The committee held its first meeting in Mumbai on Thursday. Although it is expected to submit the report by June 30, the panel may take one more month to finalise its findings.
Speaking to The Financial Express, Verma said "We will study the three banks before finalising our recommendations. We will not restrict ourselves to an academic exercise."
A team of the working group will visit the headquarters of the Chennai-based bank as well as the two Calcutta-based banks in March. The team is expected to hold discussions with the bank managements as well as trade unions.
Rating agency Icra has studied all the three banks. Besides, the National Institute of Bank Management (NIBM) also worked on a turn aroundstrategy of Uco Bank which is currently implementing a three-year strategic revival plan. "There is no embargo on the existing recast plans which are being implemented in these banks," Verma said.
Incidentally, the Uco board is meeting on March 5 to discuss the report of the sub-committee which has recommended a job cut for 7000 people and closure of 300 unviable branches besides reducing the retirement age to 58 and shelving of the wage settlement to revive the ailing bank.
"While conducting the study, we will look into the findings of all the previous studies. We need to examine the recommendations and see whether they can be adopted," Verma said.

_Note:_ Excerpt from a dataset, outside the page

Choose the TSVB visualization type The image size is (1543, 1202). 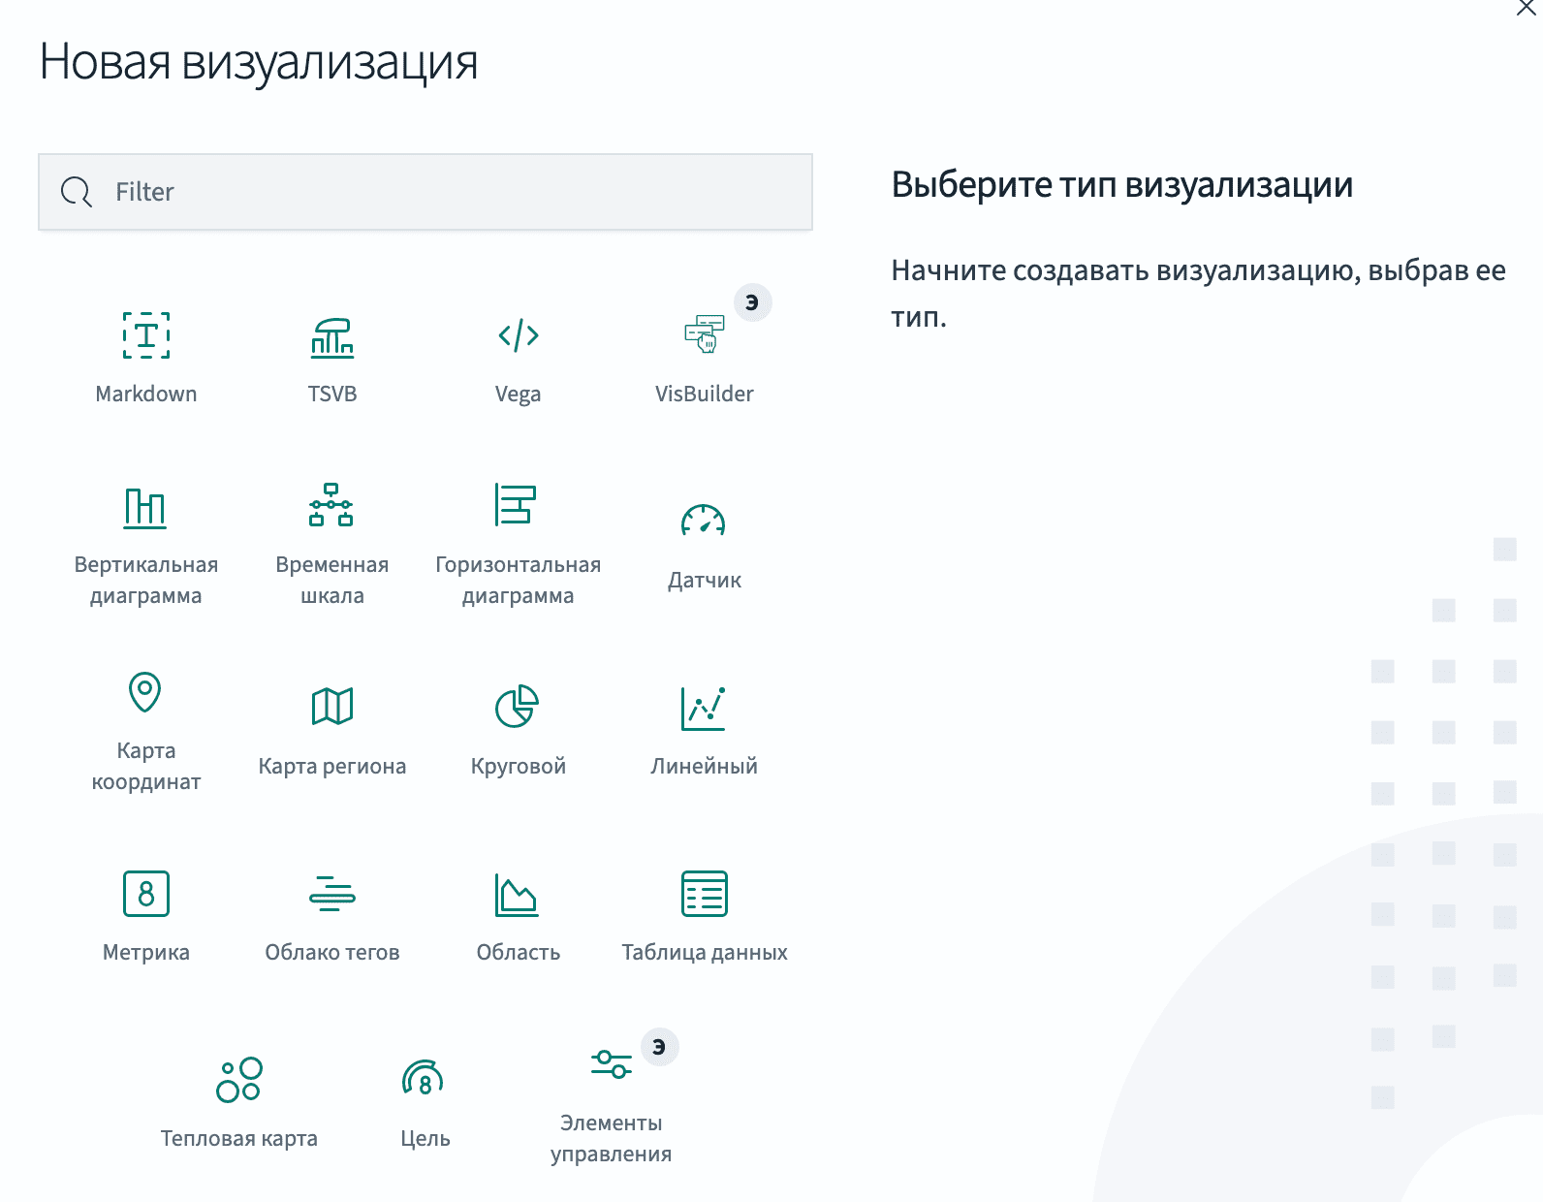pyautogui.click(x=332, y=336)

According to him, the major areas of concern are the bulk of non-performing assets (NPAs) in these weak banks and the work culture as well as the size of the workforce. "The pace of the business growth should justify the size of the workforce," he said adding that recapitalisation of banks is not a long-term solution.

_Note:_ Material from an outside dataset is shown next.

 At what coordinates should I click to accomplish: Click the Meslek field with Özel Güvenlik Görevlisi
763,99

The Narasimhamam Committee on bankingsector reforms has suggested the setting up of asset recontruction companies to bail out the weak banks instead of recapitalising them. Both the Narasimham panel as well has the Khan panel on harmonising the role of banks and financial institutions have made suggestions in favour of mergers between banks institutions and consolidation in the financial sector. "We will have to examine whether any of these weak banks are worth being merged with another entity," Verma said.
The five members of the Verma panel are Vysya Bank chairman and former Corporation Bank chief KR Ramamurthy, chartered accountant and former president of the Institute of Chartered Accountants of India MM Chitale, Icra managing director PK Choudhary, former RBI executive director JR Prabhu and former director of Indian Management Institute, New Delhi, Sushil Chandra.
The terms of reference of the working group are:
To frame the criteria for identification of weak public sector banks;Study and examine the problems of weakpublic sector banks;Undertake a case-by-case examination of the weak public sector banks;Identify those which are potentially revivable and suggest a strategic plan of financial, organisational and operational restructuring for weak public sector banks.Insight -- Pragmatic approach vital to salvage assets
Instead of shunting around the issue of weak banks amongst various committees, the government should take the most practical stand and create the asset reconstruction company to try and salvage the performing assets of the weak banks. A merger of weak banks with the stronger ones should not be an option at all as it will not be done willingly by the larger better PSU banks and it will amount to robbing hundreds of thousands of their shareholders to safeguard a few thousand jobs. The ARC would therefore be the best bet.